Maughold Head is located on the headland of the same name at the southern end of Ramsey Bay on the eastern coast of the Isle of Man. It was completed in 1914 and designed by David A and Charles Stevenson.
After a meeting on 3 February 1909 concerning new works, the board of Trade requested the observations of the Commissioners on a suggestion put forward by Mr Gardner (Engineer) that a fog horn be established at Maughold Head. The suggestion was put forward as a result of a complaint from Lord Inverclyde that the Whitestone Bank Light was often extinguished and on several occasions shipping had come to grief. There being no light between Point of Ayre and Douglas Head, it was advised that a light and fog signal would be of great assistance to shipping, but as the Commissioners had other proposed new works in progress it was decided that Maughold Head was not really urgent and would be included in the 1910-11 Estimates. On 26 August the statutory approval was sought from Trinity House. Trinity House declined to give their approval as a fog siren and light were already established at Bahama Bank (Bahama Bank Lightship) 4 miles from Maughold Head. The matter was retained for discussion.
Trinity House sanction was again sought and it was granted because the Board of Trade had given their approval.

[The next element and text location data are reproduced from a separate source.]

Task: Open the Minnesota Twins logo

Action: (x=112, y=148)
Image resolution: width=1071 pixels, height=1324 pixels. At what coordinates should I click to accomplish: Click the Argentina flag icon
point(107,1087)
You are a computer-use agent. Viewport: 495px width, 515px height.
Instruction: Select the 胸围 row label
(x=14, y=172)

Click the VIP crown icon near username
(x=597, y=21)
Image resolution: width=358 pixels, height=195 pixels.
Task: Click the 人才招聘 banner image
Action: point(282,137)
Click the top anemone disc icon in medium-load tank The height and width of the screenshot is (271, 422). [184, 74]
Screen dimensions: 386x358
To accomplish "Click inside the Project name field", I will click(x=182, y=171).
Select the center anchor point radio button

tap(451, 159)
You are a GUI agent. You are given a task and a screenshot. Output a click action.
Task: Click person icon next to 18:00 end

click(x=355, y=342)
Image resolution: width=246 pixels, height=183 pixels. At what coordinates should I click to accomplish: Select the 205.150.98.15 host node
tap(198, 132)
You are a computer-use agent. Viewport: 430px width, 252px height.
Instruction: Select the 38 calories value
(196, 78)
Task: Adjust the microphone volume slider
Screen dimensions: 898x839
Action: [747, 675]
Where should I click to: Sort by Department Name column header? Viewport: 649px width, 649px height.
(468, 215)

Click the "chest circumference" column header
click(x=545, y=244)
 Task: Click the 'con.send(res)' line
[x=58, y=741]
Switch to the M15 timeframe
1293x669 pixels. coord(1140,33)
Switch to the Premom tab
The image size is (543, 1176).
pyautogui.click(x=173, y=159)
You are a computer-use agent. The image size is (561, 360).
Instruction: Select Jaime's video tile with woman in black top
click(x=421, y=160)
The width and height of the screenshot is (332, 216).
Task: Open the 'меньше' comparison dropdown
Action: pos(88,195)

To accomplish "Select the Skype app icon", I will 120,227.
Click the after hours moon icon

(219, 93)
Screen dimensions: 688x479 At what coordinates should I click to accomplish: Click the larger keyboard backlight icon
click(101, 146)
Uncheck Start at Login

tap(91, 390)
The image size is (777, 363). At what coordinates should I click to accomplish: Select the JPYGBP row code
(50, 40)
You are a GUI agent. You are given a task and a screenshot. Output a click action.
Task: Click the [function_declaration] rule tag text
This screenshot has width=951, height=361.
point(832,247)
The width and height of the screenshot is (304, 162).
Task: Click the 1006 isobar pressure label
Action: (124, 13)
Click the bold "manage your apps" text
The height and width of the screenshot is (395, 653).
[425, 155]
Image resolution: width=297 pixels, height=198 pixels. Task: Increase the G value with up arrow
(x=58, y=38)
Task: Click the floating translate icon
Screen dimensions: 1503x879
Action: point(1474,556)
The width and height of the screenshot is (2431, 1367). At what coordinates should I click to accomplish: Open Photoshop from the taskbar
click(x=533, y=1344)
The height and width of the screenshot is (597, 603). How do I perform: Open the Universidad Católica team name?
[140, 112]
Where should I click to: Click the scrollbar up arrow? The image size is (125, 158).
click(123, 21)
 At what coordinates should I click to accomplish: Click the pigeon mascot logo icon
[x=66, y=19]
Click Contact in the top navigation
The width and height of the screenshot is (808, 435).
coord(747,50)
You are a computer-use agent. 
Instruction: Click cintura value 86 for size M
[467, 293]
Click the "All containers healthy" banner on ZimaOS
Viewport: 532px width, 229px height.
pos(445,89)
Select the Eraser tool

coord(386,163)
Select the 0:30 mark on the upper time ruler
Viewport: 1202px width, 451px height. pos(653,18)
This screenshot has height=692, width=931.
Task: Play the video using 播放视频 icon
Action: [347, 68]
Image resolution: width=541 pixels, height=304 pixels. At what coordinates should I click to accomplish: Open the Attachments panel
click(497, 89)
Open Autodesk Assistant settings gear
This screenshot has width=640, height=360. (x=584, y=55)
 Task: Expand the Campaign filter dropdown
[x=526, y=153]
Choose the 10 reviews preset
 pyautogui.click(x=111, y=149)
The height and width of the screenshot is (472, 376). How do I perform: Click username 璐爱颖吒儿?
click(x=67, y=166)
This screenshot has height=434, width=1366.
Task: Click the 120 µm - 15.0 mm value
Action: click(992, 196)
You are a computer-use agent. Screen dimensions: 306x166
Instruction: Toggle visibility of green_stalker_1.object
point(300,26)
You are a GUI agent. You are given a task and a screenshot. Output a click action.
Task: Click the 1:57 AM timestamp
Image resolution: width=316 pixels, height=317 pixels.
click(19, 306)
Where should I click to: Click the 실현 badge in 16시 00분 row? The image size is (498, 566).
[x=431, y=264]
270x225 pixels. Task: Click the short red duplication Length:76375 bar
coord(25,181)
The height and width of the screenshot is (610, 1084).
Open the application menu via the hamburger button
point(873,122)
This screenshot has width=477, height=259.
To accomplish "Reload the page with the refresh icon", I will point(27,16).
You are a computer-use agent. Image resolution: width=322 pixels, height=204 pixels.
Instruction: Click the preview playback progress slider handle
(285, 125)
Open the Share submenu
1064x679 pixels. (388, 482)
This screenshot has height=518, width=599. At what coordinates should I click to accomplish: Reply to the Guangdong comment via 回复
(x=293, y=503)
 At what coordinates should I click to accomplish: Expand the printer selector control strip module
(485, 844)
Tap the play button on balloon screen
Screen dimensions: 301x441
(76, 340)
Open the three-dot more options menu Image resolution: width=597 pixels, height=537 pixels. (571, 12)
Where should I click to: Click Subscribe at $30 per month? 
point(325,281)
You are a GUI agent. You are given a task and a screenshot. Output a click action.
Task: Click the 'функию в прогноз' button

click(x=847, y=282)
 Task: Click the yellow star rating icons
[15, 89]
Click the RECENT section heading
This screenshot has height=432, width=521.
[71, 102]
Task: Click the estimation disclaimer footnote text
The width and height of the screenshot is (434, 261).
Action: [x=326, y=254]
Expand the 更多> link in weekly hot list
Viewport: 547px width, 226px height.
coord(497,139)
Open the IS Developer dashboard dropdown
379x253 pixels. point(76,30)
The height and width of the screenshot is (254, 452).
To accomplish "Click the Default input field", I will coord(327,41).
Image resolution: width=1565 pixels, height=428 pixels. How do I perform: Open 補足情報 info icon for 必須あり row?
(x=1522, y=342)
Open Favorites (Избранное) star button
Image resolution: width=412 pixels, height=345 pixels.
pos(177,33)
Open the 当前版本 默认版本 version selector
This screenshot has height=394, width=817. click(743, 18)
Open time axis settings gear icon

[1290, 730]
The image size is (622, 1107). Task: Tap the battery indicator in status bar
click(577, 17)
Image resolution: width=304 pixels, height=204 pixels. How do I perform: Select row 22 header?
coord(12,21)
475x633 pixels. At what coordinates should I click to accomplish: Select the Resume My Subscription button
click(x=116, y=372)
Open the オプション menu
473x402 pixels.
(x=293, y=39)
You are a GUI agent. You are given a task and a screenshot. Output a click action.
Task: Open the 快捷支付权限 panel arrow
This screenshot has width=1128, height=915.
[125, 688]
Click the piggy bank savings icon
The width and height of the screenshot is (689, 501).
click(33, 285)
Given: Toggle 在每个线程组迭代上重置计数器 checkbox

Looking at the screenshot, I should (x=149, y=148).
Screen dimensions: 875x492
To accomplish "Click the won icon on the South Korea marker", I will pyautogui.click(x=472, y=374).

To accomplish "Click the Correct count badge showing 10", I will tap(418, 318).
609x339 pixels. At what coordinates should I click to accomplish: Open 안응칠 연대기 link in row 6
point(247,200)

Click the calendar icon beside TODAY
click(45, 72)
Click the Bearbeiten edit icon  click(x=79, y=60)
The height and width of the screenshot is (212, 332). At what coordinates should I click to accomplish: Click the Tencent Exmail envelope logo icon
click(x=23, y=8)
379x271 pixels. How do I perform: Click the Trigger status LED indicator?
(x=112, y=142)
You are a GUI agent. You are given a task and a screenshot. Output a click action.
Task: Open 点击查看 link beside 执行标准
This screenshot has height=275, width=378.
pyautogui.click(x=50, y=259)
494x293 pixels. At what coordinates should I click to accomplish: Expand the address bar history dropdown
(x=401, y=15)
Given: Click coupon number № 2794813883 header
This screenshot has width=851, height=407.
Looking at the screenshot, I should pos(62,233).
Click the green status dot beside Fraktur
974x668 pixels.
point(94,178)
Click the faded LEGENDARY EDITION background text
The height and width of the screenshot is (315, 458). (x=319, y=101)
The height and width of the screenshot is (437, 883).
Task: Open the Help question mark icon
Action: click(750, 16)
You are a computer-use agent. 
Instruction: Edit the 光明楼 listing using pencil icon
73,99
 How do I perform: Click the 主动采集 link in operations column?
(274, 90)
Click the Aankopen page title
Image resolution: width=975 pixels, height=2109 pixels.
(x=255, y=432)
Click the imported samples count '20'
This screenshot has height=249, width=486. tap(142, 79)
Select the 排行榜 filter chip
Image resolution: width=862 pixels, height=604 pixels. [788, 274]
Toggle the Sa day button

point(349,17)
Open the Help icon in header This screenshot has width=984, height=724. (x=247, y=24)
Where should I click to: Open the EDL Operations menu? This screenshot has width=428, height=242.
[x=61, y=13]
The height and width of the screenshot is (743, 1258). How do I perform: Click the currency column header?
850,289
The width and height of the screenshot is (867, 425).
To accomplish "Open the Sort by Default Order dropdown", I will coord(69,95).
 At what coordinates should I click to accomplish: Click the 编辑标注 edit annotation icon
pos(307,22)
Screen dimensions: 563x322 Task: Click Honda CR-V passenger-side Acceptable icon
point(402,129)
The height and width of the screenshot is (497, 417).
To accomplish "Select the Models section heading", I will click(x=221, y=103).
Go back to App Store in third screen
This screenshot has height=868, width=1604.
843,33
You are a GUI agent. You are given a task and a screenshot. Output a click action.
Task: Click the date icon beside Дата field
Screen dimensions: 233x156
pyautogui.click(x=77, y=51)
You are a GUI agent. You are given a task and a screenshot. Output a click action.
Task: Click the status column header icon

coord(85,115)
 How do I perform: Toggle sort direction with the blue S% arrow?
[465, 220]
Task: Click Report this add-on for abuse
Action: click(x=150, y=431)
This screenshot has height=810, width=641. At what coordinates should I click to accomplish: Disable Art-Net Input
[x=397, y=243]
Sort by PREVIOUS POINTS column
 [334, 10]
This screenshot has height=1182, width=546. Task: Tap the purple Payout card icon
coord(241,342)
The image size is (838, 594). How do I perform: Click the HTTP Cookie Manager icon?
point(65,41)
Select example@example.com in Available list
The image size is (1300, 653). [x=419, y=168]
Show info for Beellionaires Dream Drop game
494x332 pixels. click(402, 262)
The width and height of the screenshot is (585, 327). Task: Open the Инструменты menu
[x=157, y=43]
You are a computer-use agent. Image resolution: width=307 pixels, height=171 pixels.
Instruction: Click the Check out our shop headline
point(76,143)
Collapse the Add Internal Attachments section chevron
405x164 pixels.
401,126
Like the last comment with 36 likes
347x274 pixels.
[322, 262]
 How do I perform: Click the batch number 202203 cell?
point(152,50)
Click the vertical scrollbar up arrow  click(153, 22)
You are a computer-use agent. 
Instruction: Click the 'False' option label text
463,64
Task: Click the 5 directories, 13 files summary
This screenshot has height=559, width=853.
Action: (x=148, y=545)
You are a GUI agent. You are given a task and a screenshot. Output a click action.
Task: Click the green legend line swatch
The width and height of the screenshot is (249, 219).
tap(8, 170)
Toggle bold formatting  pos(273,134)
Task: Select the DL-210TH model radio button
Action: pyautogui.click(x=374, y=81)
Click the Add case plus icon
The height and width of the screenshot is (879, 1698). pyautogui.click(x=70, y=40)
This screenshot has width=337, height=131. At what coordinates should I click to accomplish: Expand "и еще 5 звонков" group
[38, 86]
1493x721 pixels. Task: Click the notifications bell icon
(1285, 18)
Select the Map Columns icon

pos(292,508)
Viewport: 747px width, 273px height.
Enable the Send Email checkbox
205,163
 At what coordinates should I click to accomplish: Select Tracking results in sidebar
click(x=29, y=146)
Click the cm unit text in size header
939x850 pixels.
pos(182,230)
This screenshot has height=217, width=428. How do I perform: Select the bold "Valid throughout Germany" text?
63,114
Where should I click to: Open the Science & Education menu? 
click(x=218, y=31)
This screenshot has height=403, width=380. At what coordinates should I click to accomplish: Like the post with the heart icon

A Mr James MacBeth was appointed as Inspector of Works and Messrs D & J MacDougall of Oban were the building contractors.
Lanterns and parapet made by A C Westwood
Machine with revolving carriage, Dove & Co
Diamond incandescent burner for the illuminant was made by Chance Bros.
The fog signal machinery was made by Dove &Co
The estimates was in excess of £11,000
The proposed withdrawal of the Bahama Bank Lightship was consequent on the establishment of this station.
The light was first exhibited on 15 April 1914.
The 77 foot tower brings the lantern to about the same level as the lightkeepers houses on the cliff-top 128 steps above.
Although many Manx names come from the Norse language, no suitable derivation can be found for this name. It is propobably Gaelic although not spelt phonetically like Manx Gaelic and could be from Maug, a plain or meadow, and Allt a burn, the meadow of the burn.
Maughold Head was automated in 1993.